El Estado es un aparato de opresión. Sólo ha existido ahí donde existen clase antagónicas, una opresora y otra oprimida y, como la democracia es una forma de Estado, la democracia, por tanto, es una forma de oprimir y de esa característica que también se divulga poco y se enseña menos en las escuelas de Derecho, derivan sus características fundamentales. Sólo los partidos registrados pueden participar en las elecciones y los partidos para existir requieren de permisos que otorga el Estado, un ciudadano suelto y además sin dinero, está excluido (los candidatos independientes que ganan son garbanzos de a libra que nada cambian). Se trata, pues, de un embudo pavoroso en el cual no entran las grandes masas de trabajadores. Además, el voto no es libre, se compra desde el gobierno, por ejemplo, con ayudas para el bienestar y la costosísima propaganda al servicio de los hombres y las mujeres del poder económico y político, arrasa, hace polvo cualquier otra oferta electoral. Etcétera, o sea, y lo que falte, como la acción del crimen organizado.

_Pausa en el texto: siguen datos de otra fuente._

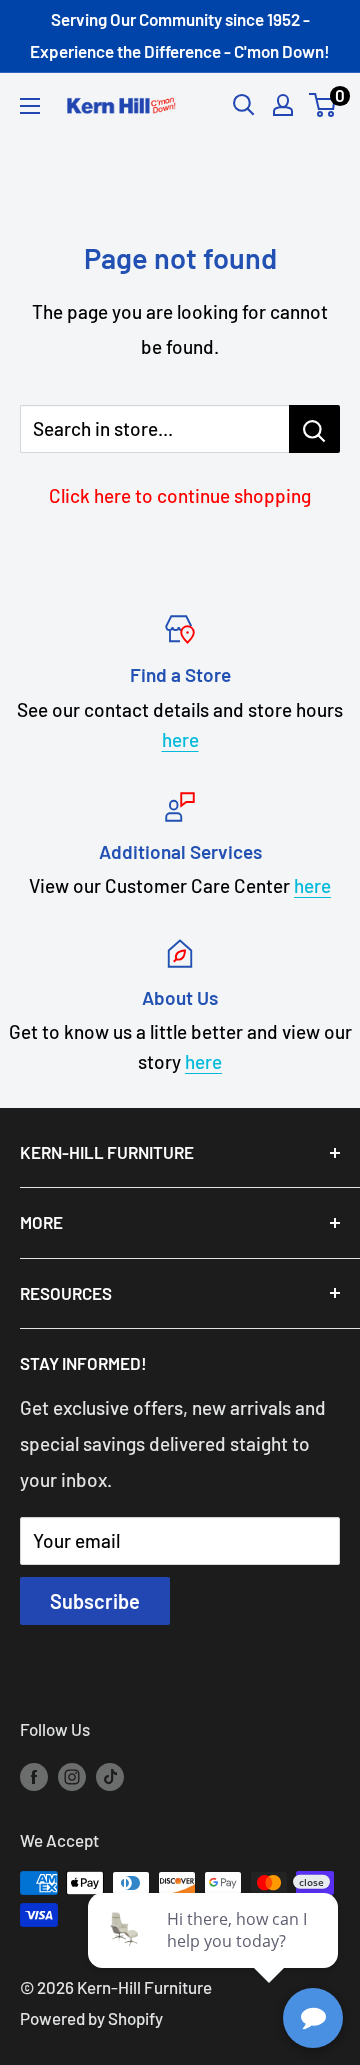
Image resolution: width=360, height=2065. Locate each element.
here (180, 739)
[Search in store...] (314, 429)
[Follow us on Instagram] (72, 1775)
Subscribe (95, 1601)
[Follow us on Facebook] (34, 1775)
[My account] (283, 105)
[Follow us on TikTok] (110, 1775)
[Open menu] (30, 106)
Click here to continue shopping (180, 495)
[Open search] (244, 105)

¿Serán, pues, triunfos populares, democráticos sin tacha, los que obtengan los nuevos jueces y magistrados que participen en las elecciones judiciales que propone Andrés Manuel López Obrador? Ni por pienso. Nada de eso, seguramente ya están en movimiento las gentes y los dineros para hacer ganar a los candidatos de la confianza del poder. Nadie debe engañarse. No se tratará de limpiar al poder judicial haciendo llegar a los puestos decisivos a hombres y mujeres del pueblo, versados en leyes, amantes de la justicia y honrados a carta cabal. Estamos ante un gran operativo demagógico que, nuevamente, usa sin pudor la legítima y noble aspiración del pueblo por acabar con la corrupción, para instrumentar aquello que se conoce como “quítate tú para ponerme yo”. ¿Es eso lo que el pueblo necesita? ¿Colma eso sus aspiraciones seculares de una vida más justa y humana? Claro que no.